Overview

In this project we explore the exponential distribution in R and compare it with the Central Limit Theorem. Our aim is to show that the empirical distribution of the mean of 40 iid exponentials with parameter \(\lambda = 0.2\) is approximately a normal of mean \(1/\lambda\) and variance \(1/40\lambda^2\).

Introduction

According to Wikipedia “Exponential distribution”:

The exponential distribution or negative exponential distribution is the probability distribution of the distance between events in a Poisson point process, i.e., a process in which events occur continuously and independently at a constant average rate; the distance parameter could be any meaningful mono-dimensional measure of the process, such as time between production errors, or length along a roll of fabric in the weaving manufacturing process.
The probability density function (pdf) of an exponential distribution is \[ f_\lambda(x) = \begin{cases} \lambda e^{-\lambda x} & x \geq 0, \\ 0 & x < 0. \end{cases} \] Here \(\lambda > 0\) is the parameter of the distribution, often called the rate parameter.
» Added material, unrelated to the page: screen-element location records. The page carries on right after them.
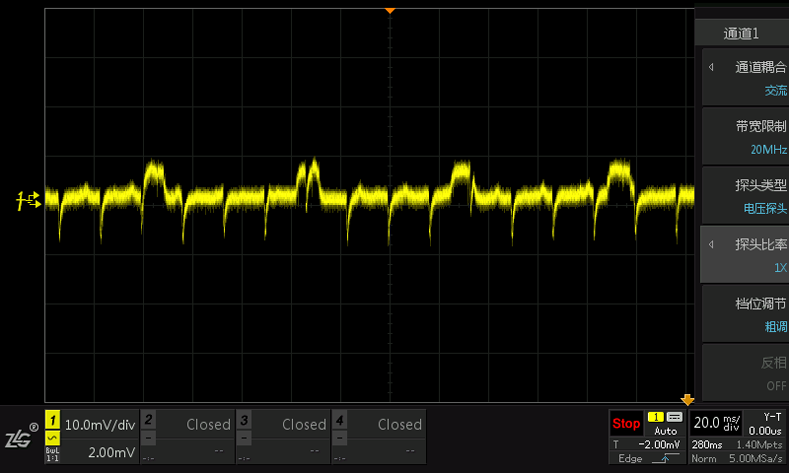Screen dimensions: 789x473
Task: Click the yellow trigger source 1 badge
Action: click(x=656, y=417)
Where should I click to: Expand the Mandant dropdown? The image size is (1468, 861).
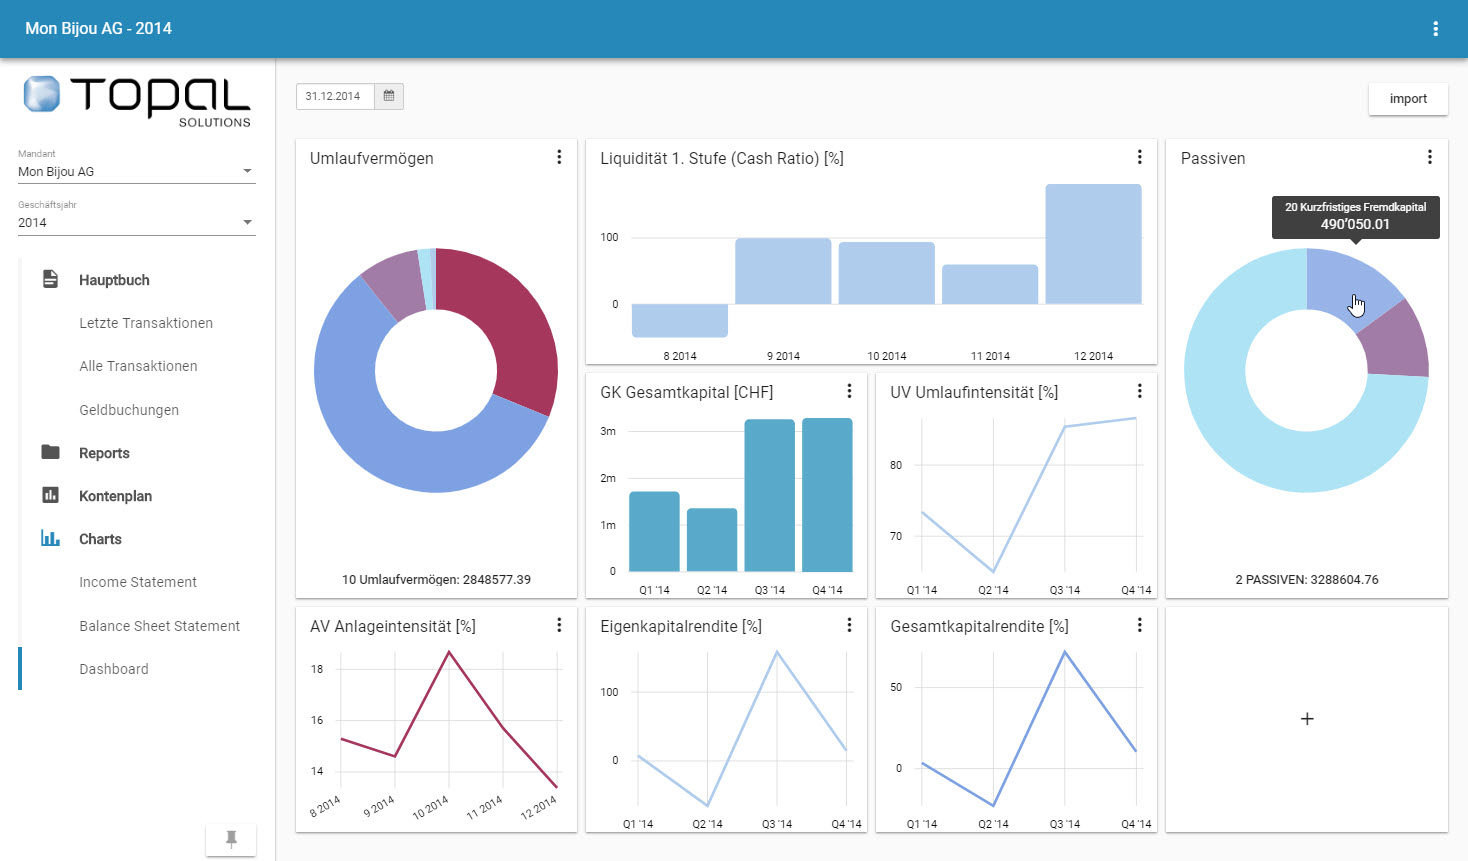pyautogui.click(x=136, y=172)
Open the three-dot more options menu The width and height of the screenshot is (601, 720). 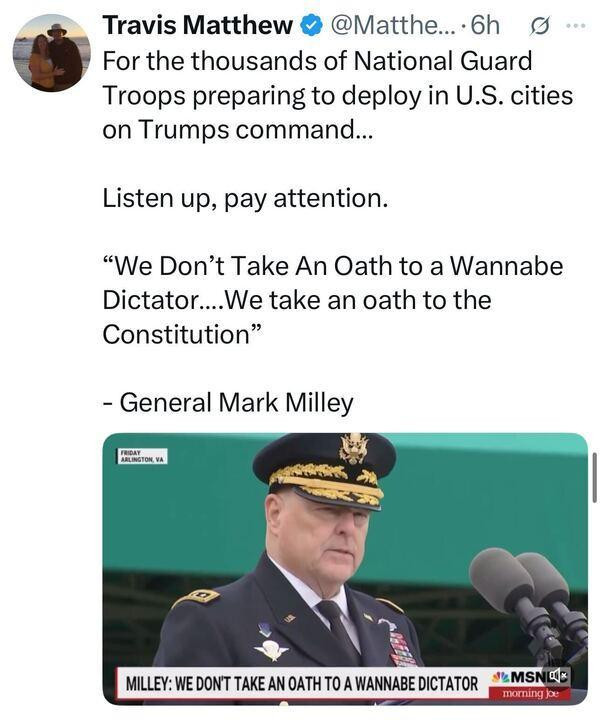coord(576,26)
The distribution is supported on the interval \([0, \infty)\). If a random variable \(X\) has this distribution, we write \(X \sim Exp(\lambda)\).
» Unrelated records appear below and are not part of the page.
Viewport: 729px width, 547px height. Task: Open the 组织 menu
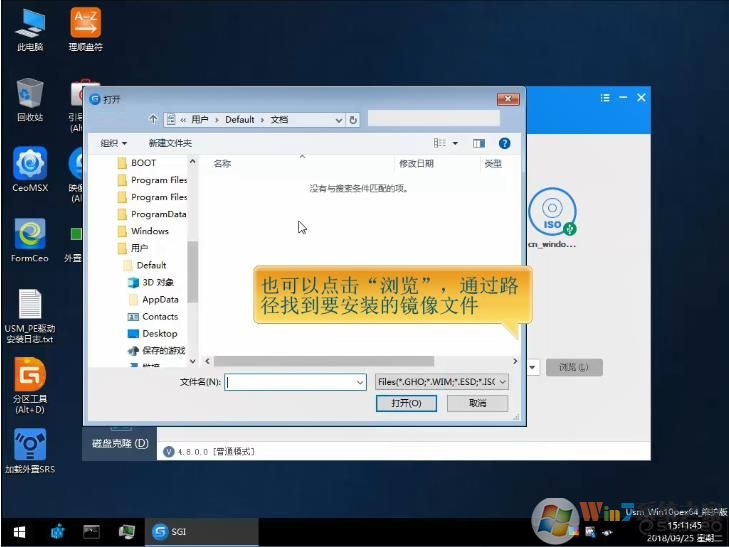coord(113,143)

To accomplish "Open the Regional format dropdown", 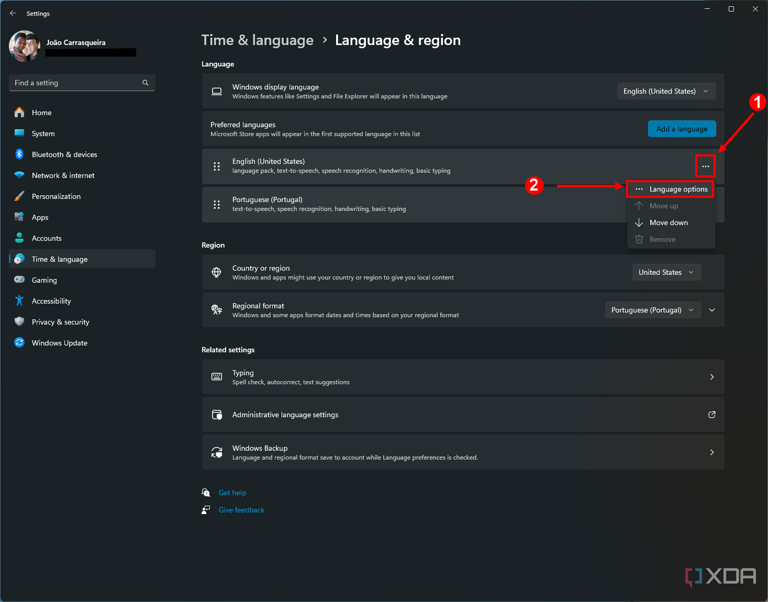I will point(652,310).
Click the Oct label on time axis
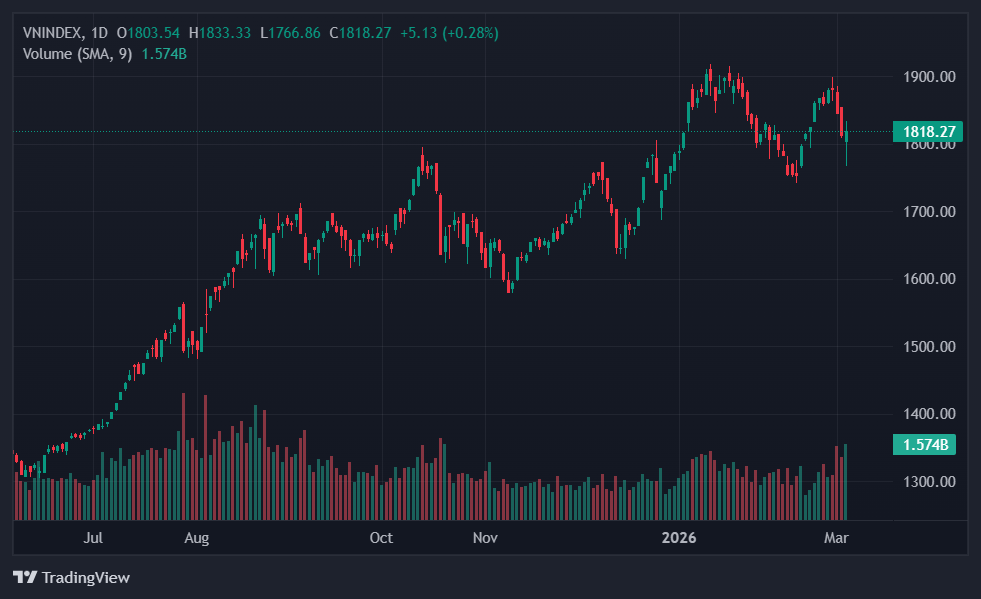This screenshot has height=599, width=981. 381,538
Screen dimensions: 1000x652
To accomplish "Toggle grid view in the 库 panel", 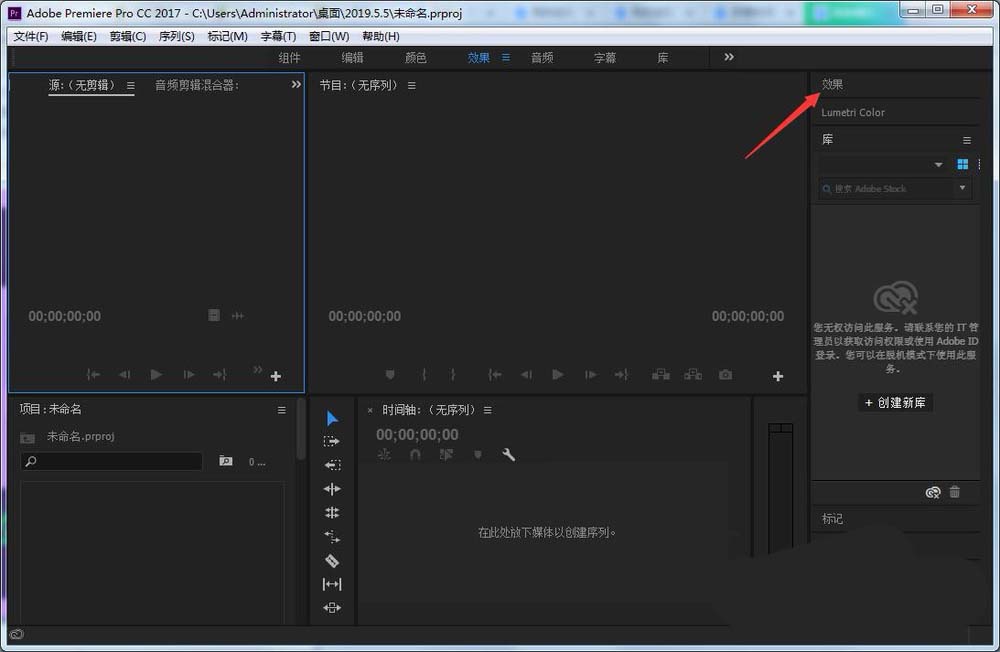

The mean of exponential distribution is \(1/\lambda\) and the standard deviation is also \(1/\lambda\). For the sake of simplicity, we set \(\lambda = 0.2\) for all of the simulations and we investigate the distribution of averages of 40 exponentials of parameter \(\lambda\).
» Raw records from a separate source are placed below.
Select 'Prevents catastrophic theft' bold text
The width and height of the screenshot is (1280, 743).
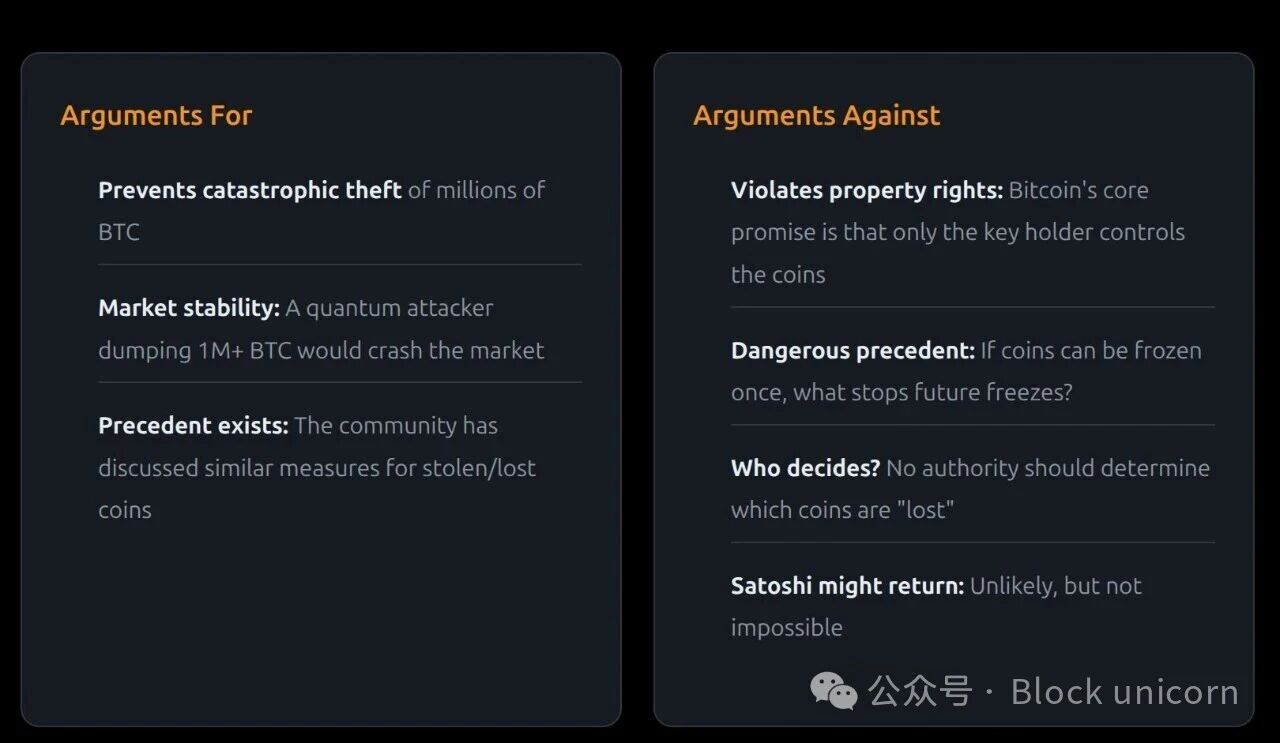[250, 190]
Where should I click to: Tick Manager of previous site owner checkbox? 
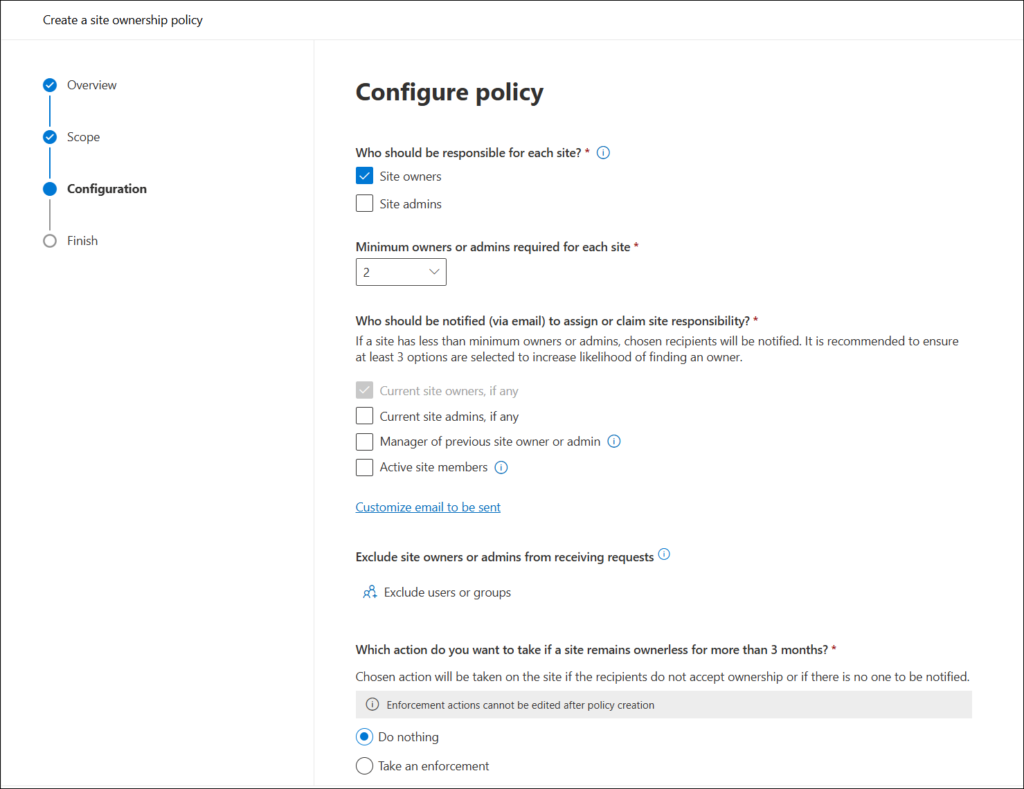365,441
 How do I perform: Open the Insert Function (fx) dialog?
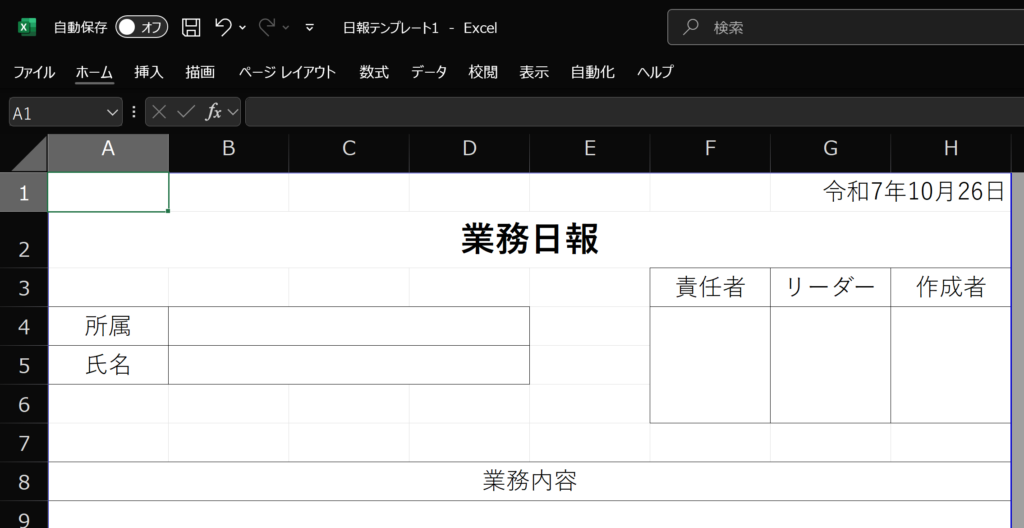pyautogui.click(x=213, y=112)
The following packages will be used throughout this report

library(ggplot2);

Simulations

Empirical density of the exponential

We begin by simulating 1000 exponentials with \(\lambda = 0.2\)

set.seed(0);
lambda <- 0.2;
m <- 1000;
simExp <- data.frame(rexp(m,lambda));
names(simExp) <- "Exp.2";

and by plotting the resulting empirical density

Empirical Density

Figure 1: Empirical Density

Clearly this is very different from the density of a normal distribution.

Simulating 1000 means of 40 iid exponentials

Now, let us simulate 1000 means of 40 exponentials with parameter \(\lambda = 0.2\)

n <- 40;
m <- 1000;
mn <- data.frame(Sample.mean = apply(matrix(rexp(n*m,lambda),m,n),1,mean));

Sample Mean versus Theoretical Mean

We can compare the sample mean of our 1000 means

mean(mn$Sample.mean);
## [1] 4.994067

with the theoretical mean of the mean, which coincides with the mean of one of the iid exponentials

1/lambda;
## [1] 5

Figure 2 shows the sample mean (in red) of our empirical density, which is clearly very close to the mean of the theoretical normal distribution (represented with a dashed blue curve).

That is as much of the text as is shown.